### Material provided
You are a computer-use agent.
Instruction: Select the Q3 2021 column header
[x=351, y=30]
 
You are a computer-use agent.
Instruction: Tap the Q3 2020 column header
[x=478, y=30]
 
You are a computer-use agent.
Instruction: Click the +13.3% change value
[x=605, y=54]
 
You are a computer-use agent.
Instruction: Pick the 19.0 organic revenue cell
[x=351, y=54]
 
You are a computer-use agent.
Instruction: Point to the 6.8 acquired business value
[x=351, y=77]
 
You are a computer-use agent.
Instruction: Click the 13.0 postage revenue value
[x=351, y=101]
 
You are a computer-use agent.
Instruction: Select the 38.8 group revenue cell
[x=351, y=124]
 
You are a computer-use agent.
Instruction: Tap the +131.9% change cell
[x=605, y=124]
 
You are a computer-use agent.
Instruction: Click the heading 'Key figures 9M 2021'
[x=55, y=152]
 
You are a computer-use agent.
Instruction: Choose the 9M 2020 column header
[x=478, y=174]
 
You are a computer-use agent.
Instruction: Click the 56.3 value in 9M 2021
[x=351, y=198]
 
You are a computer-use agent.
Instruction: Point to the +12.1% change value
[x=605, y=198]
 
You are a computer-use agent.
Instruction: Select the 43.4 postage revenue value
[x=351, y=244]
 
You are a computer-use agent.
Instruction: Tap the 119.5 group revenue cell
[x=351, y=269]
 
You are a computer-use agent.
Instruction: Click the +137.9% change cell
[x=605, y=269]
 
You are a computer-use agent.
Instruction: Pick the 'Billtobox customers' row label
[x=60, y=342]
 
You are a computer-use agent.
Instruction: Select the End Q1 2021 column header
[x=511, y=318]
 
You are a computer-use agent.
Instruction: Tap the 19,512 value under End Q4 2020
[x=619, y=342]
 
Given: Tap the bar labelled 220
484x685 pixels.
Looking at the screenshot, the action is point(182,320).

### Short problem
Please rewrite the items above as a JSON list of strings, with one string per line and the blank lines left out.

### Problem solution
[
  "You are a computer-use agent.",
  "Instruction: Select the Q3 2021 column header",
  "[x=351, y=30]",
  "You are a computer-use agent.",
  "Instruction: Tap the Q3 2020 column header",
  "[x=478, y=30]",
  "You are a computer-use agent.",
  "Instruction: Click the +13.3% change value",
  "[x=605, y=54]",
  "You are a computer-use agent.",
  "Instruction: Pick the 19.0 organic revenue cell",
  "[x=351, y=54]",
  "You are a computer-use agent.",
  "Instruction: Point to the 6.8 acquired business value",
  "[x=351, y=77]",
  "You are a computer-use agent.",
  "Instruction: Click the 13.0 postage revenue value",
  "[x=351, y=101]",
  "You are a computer-use agent.",
  "Instruction: Select the 38.8 group revenue cell",
  "[x=351, y=124]",
  "You are a computer-use agent.",
  "Instruction: Tap the +131.9% change cell",
  "[x=605, y=124]",
  "You are a computer-use agent.",
  "Instruction: Click the heading 'Key figures 9M 2021'",
  "[x=55, y=152]",
  "You are a computer-use agent.",
  "Instruction: Choose the 9M 2020 column header",
  "[x=478, y=174]",
  "You are a computer-use agent.",
  "Instruction: Click the 56.3 value in 9M 2021",
  "[x=351, y=198]",
  "You are a computer-use agent.",
  "Instruction: Point to the +12.1% change value",
  "[x=605, y=198]",
  "You are a computer-use agent.",
  "Instruction: Select the 43.4 postage revenue value",
  "[x=351, y=244]",
  "You are a computer-use agent.",
  "Instruction: Tap the 119.5 group revenue cell",
  "[x=351, y=269]",
  "You are a computer-use agent.",
  "Instruction: Click the +137.9% change cell",
  "[x=605, y=269]",
  "You are a computer-use agent.",
  "Instruction: Pick the 'Billtobox customers' row label",
  "[x=60, y=342]",
  "You are a computer-use agent.",
  "Instruction: Select the End Q1 2021 column header",
  "[x=511, y=318]",
  "You are a computer-use agent.",
  "Instruction: Tap the 19,512 value under End Q4 2020",
  "[x=619, y=342]",
  "Given: Tap the bar labelled 220",
  "484x685 pixels.",
  "Looking at the screenshot, the action is point(182,320)."
]